| Assigned task |
The entries should be restated word for word.

(Data extracted from a collection)

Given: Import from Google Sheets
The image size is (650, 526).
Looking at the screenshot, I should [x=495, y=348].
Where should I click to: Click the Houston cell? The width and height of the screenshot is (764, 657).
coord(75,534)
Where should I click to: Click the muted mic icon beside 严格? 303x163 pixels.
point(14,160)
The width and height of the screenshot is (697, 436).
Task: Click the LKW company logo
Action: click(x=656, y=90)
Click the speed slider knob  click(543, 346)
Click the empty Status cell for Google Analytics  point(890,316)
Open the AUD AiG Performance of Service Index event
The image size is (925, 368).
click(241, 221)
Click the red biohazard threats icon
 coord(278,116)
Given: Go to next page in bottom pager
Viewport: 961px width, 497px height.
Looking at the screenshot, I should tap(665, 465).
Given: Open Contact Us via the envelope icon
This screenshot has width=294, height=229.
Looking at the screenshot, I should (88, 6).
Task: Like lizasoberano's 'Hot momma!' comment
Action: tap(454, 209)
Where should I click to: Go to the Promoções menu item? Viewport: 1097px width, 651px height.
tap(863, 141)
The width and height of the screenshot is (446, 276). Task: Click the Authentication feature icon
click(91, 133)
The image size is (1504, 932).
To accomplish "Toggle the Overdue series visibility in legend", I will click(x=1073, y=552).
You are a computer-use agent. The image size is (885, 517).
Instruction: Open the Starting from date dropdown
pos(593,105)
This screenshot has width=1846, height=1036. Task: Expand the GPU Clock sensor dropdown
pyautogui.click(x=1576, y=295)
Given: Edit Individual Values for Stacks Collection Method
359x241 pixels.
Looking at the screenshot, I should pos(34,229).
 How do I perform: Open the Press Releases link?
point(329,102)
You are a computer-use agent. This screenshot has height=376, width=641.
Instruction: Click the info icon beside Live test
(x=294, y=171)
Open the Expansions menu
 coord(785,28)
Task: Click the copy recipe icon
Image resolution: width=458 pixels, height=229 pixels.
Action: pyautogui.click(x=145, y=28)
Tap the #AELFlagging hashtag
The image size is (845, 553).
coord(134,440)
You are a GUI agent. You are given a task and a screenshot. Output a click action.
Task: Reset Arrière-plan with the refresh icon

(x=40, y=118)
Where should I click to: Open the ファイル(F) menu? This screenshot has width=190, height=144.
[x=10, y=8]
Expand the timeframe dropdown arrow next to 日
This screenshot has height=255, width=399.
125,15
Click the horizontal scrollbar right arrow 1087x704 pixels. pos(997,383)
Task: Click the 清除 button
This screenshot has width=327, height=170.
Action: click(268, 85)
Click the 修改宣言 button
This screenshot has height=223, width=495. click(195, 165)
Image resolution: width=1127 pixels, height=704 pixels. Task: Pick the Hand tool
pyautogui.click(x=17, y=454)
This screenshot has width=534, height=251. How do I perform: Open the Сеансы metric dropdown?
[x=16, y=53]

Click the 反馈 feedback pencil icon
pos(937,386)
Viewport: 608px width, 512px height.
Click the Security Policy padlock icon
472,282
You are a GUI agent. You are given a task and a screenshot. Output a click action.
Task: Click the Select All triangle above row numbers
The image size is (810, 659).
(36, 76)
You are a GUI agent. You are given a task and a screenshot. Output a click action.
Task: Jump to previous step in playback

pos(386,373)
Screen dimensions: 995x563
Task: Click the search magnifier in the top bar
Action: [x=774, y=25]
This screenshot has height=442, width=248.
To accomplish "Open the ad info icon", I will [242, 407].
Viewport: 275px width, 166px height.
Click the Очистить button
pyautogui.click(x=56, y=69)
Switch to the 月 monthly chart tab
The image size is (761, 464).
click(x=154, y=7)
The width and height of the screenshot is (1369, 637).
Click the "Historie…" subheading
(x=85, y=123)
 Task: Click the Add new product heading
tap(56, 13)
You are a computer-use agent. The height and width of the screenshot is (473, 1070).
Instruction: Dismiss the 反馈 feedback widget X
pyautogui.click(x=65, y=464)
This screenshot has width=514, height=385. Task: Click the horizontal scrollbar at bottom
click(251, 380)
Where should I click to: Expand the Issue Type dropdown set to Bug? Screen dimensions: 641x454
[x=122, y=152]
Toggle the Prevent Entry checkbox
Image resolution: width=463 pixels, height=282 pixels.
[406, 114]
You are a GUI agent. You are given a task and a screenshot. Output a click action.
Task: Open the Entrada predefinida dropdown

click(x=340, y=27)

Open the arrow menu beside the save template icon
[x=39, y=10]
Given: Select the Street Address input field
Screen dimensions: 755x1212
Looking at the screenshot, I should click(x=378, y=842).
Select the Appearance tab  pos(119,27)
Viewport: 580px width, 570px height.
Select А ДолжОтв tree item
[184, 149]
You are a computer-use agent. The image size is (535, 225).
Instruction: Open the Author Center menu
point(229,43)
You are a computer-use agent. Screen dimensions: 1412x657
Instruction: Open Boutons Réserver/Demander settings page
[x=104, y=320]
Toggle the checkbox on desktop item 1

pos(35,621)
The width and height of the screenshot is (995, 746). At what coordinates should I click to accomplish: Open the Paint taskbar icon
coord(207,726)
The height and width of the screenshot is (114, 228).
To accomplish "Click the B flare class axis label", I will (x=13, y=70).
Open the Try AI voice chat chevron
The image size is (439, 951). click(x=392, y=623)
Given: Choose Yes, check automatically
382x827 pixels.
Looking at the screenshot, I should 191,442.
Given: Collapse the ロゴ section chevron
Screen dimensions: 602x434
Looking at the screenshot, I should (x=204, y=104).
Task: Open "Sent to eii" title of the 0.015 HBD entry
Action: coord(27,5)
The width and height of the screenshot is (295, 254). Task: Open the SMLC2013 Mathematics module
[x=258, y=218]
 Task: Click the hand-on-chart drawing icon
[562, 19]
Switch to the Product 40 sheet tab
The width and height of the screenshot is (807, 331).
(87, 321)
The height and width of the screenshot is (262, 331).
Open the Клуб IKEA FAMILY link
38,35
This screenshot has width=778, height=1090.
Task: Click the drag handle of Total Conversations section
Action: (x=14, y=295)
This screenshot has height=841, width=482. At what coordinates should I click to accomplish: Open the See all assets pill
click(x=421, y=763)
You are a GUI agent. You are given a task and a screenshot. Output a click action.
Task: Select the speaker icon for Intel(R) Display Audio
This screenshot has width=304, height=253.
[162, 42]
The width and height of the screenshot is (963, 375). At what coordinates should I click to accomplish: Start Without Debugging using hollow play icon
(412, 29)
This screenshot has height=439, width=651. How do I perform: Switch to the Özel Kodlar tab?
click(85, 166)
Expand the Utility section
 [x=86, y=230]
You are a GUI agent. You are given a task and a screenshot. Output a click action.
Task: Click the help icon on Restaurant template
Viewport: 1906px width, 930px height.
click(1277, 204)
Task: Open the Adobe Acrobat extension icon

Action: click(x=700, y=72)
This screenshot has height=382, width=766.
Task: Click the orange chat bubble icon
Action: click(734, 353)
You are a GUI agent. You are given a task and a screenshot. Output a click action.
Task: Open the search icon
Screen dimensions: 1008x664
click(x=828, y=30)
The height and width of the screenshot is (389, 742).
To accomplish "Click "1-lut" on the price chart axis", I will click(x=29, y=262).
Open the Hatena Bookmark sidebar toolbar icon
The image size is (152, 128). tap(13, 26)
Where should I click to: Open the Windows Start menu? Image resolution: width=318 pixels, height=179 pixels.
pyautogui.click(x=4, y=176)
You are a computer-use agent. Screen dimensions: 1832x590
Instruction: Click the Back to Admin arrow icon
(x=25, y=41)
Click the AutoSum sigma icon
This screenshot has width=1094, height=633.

| Output |
Given: Import from Google Sheets
The image size is (650, 526).
Looking at the screenshot, I should [x=495, y=348].
Where should I click to: Click the Houston cell? The width and height of the screenshot is (764, 657).
coord(75,534)
Where should I click to: Click the muted mic icon beside 严格? 303x163 pixels.
point(14,160)
The width and height of the screenshot is (697, 436).
Task: Click the LKW company logo
Action: click(x=656, y=90)
Click the speed slider knob  click(543, 346)
Click the empty Status cell for Google Analytics  point(890,316)
Open the AUD AiG Performance of Service Index event
The image size is (925, 368).
click(241, 221)
Click the red biohazard threats icon
 coord(278,116)
Given: Go to next page in bottom pager
Viewport: 961px width, 497px height.
Looking at the screenshot, I should tap(665, 465).
Given: Open Contact Us via the envelope icon
This screenshot has width=294, height=229.
Looking at the screenshot, I should (88, 6).
Task: Like lizasoberano's 'Hot momma!' comment
Action: tap(454, 209)
Where should I click to: Go to the Promoções menu item? Viewport: 1097px width, 651px height.
tap(863, 141)
The width and height of the screenshot is (446, 276). Task: Click the Authentication feature icon
click(91, 133)
The image size is (1504, 932).
To accomplish "Toggle the Overdue series visibility in legend", I will click(x=1073, y=552).
You are a computer-use agent. The image size is (885, 517).
Instruction: Open the Starting from date dropdown
pos(593,105)
This screenshot has width=1846, height=1036. Task: Expand the GPU Clock sensor dropdown
pyautogui.click(x=1576, y=295)
Given: Edit Individual Values for Stacks Collection Method
359x241 pixels.
Looking at the screenshot, I should pos(34,229).
 How do I perform: Open the Press Releases link?
point(329,102)
You are a computer-use agent. This screenshot has height=376, width=641.
Instruction: Click the info icon beside Live test
(x=294, y=171)
Open the Expansions menu
 coord(785,28)
Task: Click the copy recipe icon
Image resolution: width=458 pixels, height=229 pixels.
Action: pyautogui.click(x=145, y=28)
Tap the #AELFlagging hashtag
The image size is (845, 553).
coord(134,440)
You are a GUI agent. You are given a task and a screenshot. Output a click action.
Task: Reset Arrière-plan with the refresh icon

(x=40, y=118)
Where should I click to: Open the ファイル(F) menu? This screenshot has width=190, height=144.
[x=10, y=8]
Expand the timeframe dropdown arrow next to 日
This screenshot has height=255, width=399.
125,15
Click the horizontal scrollbar right arrow 1087x704 pixels. pos(997,383)
Task: Click the 清除 button
This screenshot has width=327, height=170.
Action: click(268, 85)
Click the 修改宣言 button
This screenshot has height=223, width=495. click(195, 165)
Image resolution: width=1127 pixels, height=704 pixels. Task: Pick the Hand tool
pyautogui.click(x=17, y=454)
This screenshot has width=534, height=251. How do I perform: Open the Сеансы metric dropdown?
[x=16, y=53]

Click the 反馈 feedback pencil icon
pos(937,386)
Viewport: 608px width, 512px height.
Click the Security Policy padlock icon
472,282
You are a GUI agent. You are given a task and a screenshot. Output a click action.
Task: Click the Select All triangle above row numbers
The image size is (810, 659).
(36, 76)
You are a GUI agent. You are given a task and a screenshot. Output a click action.
Task: Jump to previous step in playback

pos(386,373)
Screen dimensions: 995x563
Task: Click the search magnifier in the top bar
Action: [x=774, y=25]
This screenshot has height=442, width=248.
To accomplish "Open the ad info icon", I will [242, 407].
Viewport: 275px width, 166px height.
Click the Очистить button
pyautogui.click(x=56, y=69)
Switch to the 月 monthly chart tab
The image size is (761, 464).
click(x=154, y=7)
The width and height of the screenshot is (1369, 637).
Click the "Historie…" subheading
(x=85, y=123)
 Task: Click the Add new product heading
tap(56, 13)
You are a computer-use agent. The height and width of the screenshot is (473, 1070).
Instruction: Dismiss the 反馈 feedback widget X
pyautogui.click(x=65, y=464)
This screenshot has width=514, height=385. Task: Click the horizontal scrollbar at bottom
click(251, 380)
Where should I click to: Expand the Issue Type dropdown set to Bug? Screen dimensions: 641x454
[x=122, y=152]
Toggle the Prevent Entry checkbox
Image resolution: width=463 pixels, height=282 pixels.
[406, 114]
You are a GUI agent. You are given a task and a screenshot. Output a click action.
Task: Open the Entrada predefinida dropdown

click(x=340, y=27)

Open the arrow menu beside the save template icon
[x=39, y=10]
Given: Select the Street Address input field
Screen dimensions: 755x1212
Looking at the screenshot, I should click(x=378, y=842).
Select the Appearance tab  pos(119,27)
Viewport: 580px width, 570px height.
Select А ДолжОтв tree item
[184, 149]
You are a computer-use agent. The image size is (535, 225).
Instruction: Open the Author Center menu
point(229,43)
You are a computer-use agent. Screen dimensions: 1412x657
Instruction: Open Boutons Réserver/Demander settings page
[x=104, y=320]
Toggle the checkbox on desktop item 1

pos(35,621)
The width and height of the screenshot is (995, 746). At what coordinates should I click to accomplish: Open the Paint taskbar icon
coord(207,726)
The height and width of the screenshot is (114, 228).
To accomplish "Click the B flare class axis label", I will (x=13, y=70).
Open the Try AI voice chat chevron
The image size is (439, 951). click(x=392, y=623)
Given: Choose Yes, check automatically
382x827 pixels.
Looking at the screenshot, I should 191,442.
Given: Collapse the ロゴ section chevron
Screen dimensions: 602x434
Looking at the screenshot, I should (x=204, y=104).
Task: Open "Sent to eii" title of the 0.015 HBD entry
Action: coord(27,5)
The width and height of the screenshot is (295, 254). Task: Open the SMLC2013 Mathematics module
[x=258, y=218]
 Task: Click the hand-on-chart drawing icon
[562, 19]
Switch to the Product 40 sheet tab
The width and height of the screenshot is (807, 331).
(87, 321)
The height and width of the screenshot is (262, 331).
Open the Клуб IKEA FAMILY link
38,35
This screenshot has width=778, height=1090.
Task: Click the drag handle of Total Conversations section
Action: (x=14, y=295)
This screenshot has height=841, width=482. At what coordinates should I click to accomplish: Open the See all assets pill
click(x=421, y=763)
You are a GUI agent. You are given a task and a screenshot. Output a click action.
Task: Select the speaker icon for Intel(R) Display Audio
This screenshot has width=304, height=253.
[162, 42]
The width and height of the screenshot is (963, 375). At what coordinates should I click to accomplish: Start Without Debugging using hollow play icon
(412, 29)
This screenshot has height=439, width=651. How do I perform: Switch to the Özel Kodlar tab?
click(85, 166)
Expand the Utility section
 [x=86, y=230]
You are a GUI agent. You are given a task and a screenshot. Output a click action.
Task: Click the help icon on Restaurant template
Viewport: 1906px width, 930px height.
click(1277, 204)
Task: Open the Adobe Acrobat extension icon

Action: click(x=700, y=72)
This screenshot has height=382, width=766.
Task: Click the orange chat bubble icon
Action: click(734, 353)
You are a GUI agent. You are given a task and a screenshot. Output a click action.
Task: Open the search icon
Screen dimensions: 1008x664
click(x=828, y=30)
The height and width of the screenshot is (389, 742).
To accomplish "Click "1-lut" on the price chart axis", I will click(x=29, y=262).
Open the Hatena Bookmark sidebar toolbar icon
The image size is (152, 128). tap(13, 26)
Where should I click to: Open the Windows Start menu? Image resolution: width=318 pixels, height=179 pixels.
pyautogui.click(x=4, y=176)
You are a computer-use agent. Screen dimensions: 1832x590
Instruction: Click the Back to Admin arrow icon
(x=25, y=41)
Click the AutoSum sigma icon
This screenshot has width=1094, height=633.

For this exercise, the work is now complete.